[RISCV][VLOPT] Allow propagation even when VL isn't VLMAX (#112228)

michaelmaitland · kito-cheng · web-flow · commit ae68d532f810 · 2024-10-16T14:58:00.000-04:00
The original goal of this pass was to focus on vector operations with
VLMAX. However, users often utilize only part of the result, and such
usage may come from the vectorizer.

We found that relaxing this constraint can capture more optimization
opportunities, such as non-power-of-2 code generation and vector
operation sequences with different VLs.

---------

Co-authored-by: Kito Cheng &lt;kito.cheng@sifive.com&gt;
diff --git a/llvm/lib/Target/RISCV/RISCVInstrInfo.cpp b/llvm/lib/Target/RISCV/RISCVInstrInfo.cpp
@@ -4102,3 +4102,17 @@ unsigned RISCV::getDestLog2EEW(const MCInstrDesc &Desc, unsigned Log2SEW) {
   assert(Scaled >= 3 && Scaled <= 6);
   return Scaled;
 }
+
+/// Given two VL operands, do we know that LHS <= RHS?
+bool RISCV::isVLKnownLE(const MachineOperand &LHS, const MachineOperand &RHS) {
+  if (LHS.isReg() && RHS.isReg() && LHS.getReg().isVirtual() &&
+      LHS.getReg() == RHS.getReg())
+    return true;
+  if (RHS.isImm() && RHS.getImm() == RISCV::VLMaxSentinel)
+    return true;
+  if (LHS.isImm() && LHS.getImm() == RISCV::VLMaxSentinel)
+    return false;
+  if (!LHS.isImm() || !RHS.isImm())
+    return false;
+  return LHS.getImm() <= RHS.getImm();
+}
diff --git a/llvm/lib/Target/RISCV/RISCVInstrInfo.h b/llvm/lib/Target/RISCV/RISCVInstrInfo.h
@@ -346,6 +346,9 @@ unsigned getDestLog2EEW(const MCInstrDesc &Desc, unsigned Log2SEW);
 // Special immediate for AVL operand of V pseudo instructions to indicate VLMax.
 static constexpr int64_t VLMaxSentinel = -1LL;
 
+/// Given two VL operands, do we know that LHS <= RHS?
+bool isVLKnownLE(const MachineOperand &LHS, const MachineOperand &RHS);
+
 // Mask assignments for floating-point
 static constexpr unsigned FPMASK_Negative_Infinity = 0x001;
 static constexpr unsigned FPMASK_Negative_Normal = 0x002;
diff --git a/llvm/lib/Target/RISCV/RISCVVLOptimizer.cpp b/llvm/lib/Target/RISCV/RISCVVLOptimizer.cpp
@@ -51,7 +51,7 @@ class RISCVVLOptimizer : public MachineFunctionPass {
   StringRef getPassName() const override { return PASS_NAME; }
 
 private:
-  bool checkUsers(std::optional<Register> &CommonVL, MachineInstr &MI);
+  bool checkUsers(const MachineOperand *&CommonVL, MachineInstr &MI);
   bool tryReduceVL(MachineInstr &MI);
   bool isCandidate(const MachineInstr &MI) const;
 };
@@ -658,10 +658,34 @@ bool RISCVVLOptimizer::isCandidate(const MachineInstr &MI) const {
   if (MI.getNumDefs() != 1)

Short problem 1 =>
Decide whether each statement below agrees with the commit text. Answer yes or no for each, and quote the deciding words from the text.
(a) The pass was originally meant to focus on vector operations with VLMAX.
(b) VLMaxSentinel is defined as 0.
(c) Kito Cheng is listed as a co-author.

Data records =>
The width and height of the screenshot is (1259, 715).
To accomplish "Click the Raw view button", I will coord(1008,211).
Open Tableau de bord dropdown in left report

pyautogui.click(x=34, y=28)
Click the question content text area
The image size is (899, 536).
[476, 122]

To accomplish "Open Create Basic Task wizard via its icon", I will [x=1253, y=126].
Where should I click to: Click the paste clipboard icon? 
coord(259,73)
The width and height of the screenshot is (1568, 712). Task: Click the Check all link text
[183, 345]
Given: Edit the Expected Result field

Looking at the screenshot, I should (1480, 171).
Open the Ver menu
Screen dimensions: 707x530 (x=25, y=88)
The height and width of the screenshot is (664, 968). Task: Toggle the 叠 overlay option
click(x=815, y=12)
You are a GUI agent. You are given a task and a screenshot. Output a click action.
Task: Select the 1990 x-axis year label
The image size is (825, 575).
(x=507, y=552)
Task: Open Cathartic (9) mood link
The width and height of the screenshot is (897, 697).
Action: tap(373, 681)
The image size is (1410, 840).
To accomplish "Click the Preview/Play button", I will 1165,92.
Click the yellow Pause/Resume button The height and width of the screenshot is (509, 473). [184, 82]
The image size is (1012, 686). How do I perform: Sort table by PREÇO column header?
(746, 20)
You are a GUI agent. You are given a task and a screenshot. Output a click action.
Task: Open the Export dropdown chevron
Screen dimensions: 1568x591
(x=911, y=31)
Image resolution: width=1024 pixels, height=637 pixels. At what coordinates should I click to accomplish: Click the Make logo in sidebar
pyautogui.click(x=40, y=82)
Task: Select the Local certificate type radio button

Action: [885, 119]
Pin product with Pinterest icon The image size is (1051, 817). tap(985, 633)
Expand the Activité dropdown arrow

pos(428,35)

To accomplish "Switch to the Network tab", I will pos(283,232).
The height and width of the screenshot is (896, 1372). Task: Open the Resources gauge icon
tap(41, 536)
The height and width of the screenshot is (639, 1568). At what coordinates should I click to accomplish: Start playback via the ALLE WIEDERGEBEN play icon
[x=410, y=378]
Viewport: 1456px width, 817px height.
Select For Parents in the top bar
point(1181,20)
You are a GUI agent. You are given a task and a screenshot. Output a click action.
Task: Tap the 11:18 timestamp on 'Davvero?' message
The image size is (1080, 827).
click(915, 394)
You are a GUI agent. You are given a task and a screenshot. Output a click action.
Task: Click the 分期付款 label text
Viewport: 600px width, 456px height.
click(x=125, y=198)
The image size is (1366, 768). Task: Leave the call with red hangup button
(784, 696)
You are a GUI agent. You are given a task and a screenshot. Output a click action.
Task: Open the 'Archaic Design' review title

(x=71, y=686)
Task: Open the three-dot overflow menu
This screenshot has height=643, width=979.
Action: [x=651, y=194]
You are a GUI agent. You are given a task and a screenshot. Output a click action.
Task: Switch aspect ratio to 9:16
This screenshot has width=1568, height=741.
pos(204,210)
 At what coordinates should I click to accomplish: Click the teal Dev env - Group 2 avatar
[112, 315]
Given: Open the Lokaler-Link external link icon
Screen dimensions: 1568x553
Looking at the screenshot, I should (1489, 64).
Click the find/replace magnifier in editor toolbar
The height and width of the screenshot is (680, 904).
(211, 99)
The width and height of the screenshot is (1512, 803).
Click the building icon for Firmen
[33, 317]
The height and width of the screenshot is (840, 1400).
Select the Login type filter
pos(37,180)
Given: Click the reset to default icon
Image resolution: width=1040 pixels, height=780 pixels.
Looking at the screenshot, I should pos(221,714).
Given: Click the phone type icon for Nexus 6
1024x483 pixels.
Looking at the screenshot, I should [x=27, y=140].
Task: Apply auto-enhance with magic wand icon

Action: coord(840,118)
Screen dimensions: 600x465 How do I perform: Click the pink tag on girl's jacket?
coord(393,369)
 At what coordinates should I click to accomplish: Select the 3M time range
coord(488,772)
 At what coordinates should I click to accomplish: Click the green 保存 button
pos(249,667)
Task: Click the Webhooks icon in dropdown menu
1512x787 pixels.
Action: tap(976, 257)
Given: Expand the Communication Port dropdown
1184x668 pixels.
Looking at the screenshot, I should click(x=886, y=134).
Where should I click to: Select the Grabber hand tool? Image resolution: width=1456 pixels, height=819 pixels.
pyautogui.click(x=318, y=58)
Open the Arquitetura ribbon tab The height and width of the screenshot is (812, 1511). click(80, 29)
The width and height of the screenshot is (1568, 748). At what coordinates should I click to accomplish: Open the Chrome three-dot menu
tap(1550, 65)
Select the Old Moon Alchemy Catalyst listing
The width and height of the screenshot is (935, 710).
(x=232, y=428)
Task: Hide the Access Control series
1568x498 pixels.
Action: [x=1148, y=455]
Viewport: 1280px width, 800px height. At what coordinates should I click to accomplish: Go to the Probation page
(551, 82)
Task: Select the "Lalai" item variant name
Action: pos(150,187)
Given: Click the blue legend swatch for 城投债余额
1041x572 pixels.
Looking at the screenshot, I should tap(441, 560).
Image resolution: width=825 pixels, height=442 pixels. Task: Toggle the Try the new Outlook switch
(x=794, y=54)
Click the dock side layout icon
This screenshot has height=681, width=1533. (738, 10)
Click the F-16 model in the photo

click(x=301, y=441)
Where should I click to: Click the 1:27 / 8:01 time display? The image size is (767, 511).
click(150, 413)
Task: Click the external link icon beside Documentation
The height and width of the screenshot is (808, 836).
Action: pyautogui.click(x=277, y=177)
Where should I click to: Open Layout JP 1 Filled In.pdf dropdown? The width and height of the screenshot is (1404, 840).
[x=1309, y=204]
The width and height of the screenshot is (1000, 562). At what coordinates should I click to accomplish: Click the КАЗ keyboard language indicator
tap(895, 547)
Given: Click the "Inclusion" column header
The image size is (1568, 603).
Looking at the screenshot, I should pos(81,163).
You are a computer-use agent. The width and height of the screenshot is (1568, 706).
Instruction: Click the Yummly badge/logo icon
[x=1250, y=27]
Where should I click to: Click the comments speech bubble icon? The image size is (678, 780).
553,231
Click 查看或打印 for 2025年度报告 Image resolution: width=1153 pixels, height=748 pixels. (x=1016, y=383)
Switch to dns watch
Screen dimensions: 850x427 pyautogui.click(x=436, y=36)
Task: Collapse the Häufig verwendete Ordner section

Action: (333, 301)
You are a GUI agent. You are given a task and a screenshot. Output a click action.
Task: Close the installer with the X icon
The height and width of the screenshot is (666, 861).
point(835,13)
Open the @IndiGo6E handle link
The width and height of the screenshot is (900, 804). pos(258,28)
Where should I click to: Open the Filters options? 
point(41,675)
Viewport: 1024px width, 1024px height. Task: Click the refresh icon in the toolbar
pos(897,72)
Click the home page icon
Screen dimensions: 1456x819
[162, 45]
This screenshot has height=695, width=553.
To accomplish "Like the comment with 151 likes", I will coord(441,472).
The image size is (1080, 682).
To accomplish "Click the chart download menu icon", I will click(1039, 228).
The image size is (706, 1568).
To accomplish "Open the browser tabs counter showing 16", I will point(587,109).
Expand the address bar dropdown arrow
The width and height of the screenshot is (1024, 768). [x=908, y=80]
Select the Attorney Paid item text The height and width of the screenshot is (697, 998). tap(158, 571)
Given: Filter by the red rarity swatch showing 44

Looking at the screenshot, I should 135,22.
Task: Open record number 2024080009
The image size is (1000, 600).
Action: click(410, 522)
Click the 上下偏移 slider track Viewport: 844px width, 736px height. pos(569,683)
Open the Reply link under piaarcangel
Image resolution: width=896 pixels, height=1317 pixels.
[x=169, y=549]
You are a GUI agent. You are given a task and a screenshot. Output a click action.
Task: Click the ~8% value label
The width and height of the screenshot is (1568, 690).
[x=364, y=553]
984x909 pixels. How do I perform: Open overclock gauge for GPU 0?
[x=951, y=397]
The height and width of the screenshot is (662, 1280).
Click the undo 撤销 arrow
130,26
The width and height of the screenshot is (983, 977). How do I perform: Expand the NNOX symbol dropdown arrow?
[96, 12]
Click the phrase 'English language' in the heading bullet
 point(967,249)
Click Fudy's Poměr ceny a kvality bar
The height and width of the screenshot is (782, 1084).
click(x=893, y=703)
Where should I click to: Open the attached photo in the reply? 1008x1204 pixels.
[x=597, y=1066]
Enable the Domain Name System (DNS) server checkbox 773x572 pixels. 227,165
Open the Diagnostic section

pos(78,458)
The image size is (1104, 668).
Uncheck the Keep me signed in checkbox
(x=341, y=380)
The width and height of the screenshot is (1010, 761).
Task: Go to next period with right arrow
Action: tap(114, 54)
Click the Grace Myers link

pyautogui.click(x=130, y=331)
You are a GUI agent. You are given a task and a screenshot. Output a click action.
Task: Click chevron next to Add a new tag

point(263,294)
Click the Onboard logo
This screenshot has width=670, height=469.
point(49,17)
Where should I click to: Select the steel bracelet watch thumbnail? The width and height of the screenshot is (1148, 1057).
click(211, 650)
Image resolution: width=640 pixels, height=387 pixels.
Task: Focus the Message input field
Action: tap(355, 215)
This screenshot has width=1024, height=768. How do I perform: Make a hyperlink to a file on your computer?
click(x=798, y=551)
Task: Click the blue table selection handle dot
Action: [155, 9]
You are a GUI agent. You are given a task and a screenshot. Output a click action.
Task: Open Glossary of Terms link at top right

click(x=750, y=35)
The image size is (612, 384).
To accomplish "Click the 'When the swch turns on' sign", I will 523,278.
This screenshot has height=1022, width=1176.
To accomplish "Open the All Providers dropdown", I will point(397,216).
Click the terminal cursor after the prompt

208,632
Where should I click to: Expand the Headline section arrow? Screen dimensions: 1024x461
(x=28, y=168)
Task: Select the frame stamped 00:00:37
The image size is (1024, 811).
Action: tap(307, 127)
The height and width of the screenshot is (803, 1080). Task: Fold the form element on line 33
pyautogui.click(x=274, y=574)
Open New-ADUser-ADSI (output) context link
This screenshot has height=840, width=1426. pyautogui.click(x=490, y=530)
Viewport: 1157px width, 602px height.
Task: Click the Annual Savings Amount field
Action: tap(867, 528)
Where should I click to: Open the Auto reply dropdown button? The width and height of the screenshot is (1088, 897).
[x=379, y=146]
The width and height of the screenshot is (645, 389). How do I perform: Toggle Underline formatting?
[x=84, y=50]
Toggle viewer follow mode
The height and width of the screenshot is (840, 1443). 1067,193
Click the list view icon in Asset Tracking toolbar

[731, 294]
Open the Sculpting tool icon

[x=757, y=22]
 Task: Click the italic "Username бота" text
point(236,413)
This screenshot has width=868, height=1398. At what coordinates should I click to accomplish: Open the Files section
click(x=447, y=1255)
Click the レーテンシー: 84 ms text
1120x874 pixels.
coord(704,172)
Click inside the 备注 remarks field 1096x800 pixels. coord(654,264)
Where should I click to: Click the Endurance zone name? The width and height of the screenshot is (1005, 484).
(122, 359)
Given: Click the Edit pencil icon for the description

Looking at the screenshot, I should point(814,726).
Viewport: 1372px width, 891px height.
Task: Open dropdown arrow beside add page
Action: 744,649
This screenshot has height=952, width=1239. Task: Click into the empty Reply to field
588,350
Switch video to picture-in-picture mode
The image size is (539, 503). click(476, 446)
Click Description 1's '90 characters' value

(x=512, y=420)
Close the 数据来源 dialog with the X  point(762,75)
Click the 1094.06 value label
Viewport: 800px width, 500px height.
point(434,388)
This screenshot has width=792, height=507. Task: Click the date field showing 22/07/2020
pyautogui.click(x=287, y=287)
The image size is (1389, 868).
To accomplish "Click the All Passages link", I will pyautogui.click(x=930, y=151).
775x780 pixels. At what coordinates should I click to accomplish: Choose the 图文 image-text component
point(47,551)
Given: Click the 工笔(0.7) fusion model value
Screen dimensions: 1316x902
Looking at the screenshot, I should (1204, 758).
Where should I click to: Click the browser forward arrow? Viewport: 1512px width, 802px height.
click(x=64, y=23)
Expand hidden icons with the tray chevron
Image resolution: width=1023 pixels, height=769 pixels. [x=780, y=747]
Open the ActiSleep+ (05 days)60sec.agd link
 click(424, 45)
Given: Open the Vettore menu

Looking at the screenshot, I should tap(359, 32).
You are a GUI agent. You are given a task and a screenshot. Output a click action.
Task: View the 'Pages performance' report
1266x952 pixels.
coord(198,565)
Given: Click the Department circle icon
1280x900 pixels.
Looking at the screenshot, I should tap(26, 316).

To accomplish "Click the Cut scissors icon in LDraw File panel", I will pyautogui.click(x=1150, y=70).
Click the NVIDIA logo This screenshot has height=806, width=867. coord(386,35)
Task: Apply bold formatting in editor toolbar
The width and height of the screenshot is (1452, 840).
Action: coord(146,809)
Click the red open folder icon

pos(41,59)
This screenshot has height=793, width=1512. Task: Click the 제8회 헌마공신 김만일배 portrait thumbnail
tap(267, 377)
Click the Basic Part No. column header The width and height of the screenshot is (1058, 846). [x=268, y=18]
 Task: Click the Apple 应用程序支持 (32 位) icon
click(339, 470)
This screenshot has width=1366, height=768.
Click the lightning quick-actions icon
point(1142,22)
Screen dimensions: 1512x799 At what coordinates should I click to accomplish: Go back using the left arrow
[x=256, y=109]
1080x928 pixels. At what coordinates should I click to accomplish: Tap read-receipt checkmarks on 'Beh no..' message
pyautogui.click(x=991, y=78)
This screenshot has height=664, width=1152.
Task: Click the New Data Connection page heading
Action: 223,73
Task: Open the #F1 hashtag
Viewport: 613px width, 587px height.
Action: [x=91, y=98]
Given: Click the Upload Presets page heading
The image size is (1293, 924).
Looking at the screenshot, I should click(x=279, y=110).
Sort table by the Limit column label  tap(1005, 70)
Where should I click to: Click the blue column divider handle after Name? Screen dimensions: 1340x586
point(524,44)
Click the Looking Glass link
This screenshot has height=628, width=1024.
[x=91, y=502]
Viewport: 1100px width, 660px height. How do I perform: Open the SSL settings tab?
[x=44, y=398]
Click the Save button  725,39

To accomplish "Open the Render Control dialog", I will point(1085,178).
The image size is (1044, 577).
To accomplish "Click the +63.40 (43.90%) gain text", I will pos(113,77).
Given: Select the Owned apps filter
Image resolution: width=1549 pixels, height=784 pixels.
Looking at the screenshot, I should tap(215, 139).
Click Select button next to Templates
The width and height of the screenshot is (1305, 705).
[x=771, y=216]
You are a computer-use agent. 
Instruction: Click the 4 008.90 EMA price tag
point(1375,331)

Short problem 2 => In the listing, echo the stretch from the line containing "Click the F-16 model in the photo" through the line containing "Looking at the screenshot, I should pos(81,163)." without changing any character.

Complete answer 1 =>
(a) Yes: "The original goal of this pass was to focus on vector operations with VLMAX."
(b) No: "static constexpr int64_t VLMaxSentinel = -1LL;"
(c) Yes: "Co-authored-by: Kito Cheng"

Complete answer 2 =>
Click the F-16 model in the photo

click(x=301, y=441)
Where should I click to: Click the 1:27 / 8:01 time display? The image size is (767, 511).
click(150, 413)
Task: Click the external link icon beside Documentation
The height and width of the screenshot is (808, 836).
Action: pyautogui.click(x=277, y=177)
Where should I click to: Open Layout JP 1 Filled In.pdf dropdown? The width and height of the screenshot is (1404, 840).
[x=1309, y=204]
The width and height of the screenshot is (1000, 562). At what coordinates should I click to accomplish: Click the КАЗ keyboard language indicator
tap(895, 547)
Given: Click the "Inclusion" column header
The image size is (1568, 603).
Looking at the screenshot, I should pos(81,163).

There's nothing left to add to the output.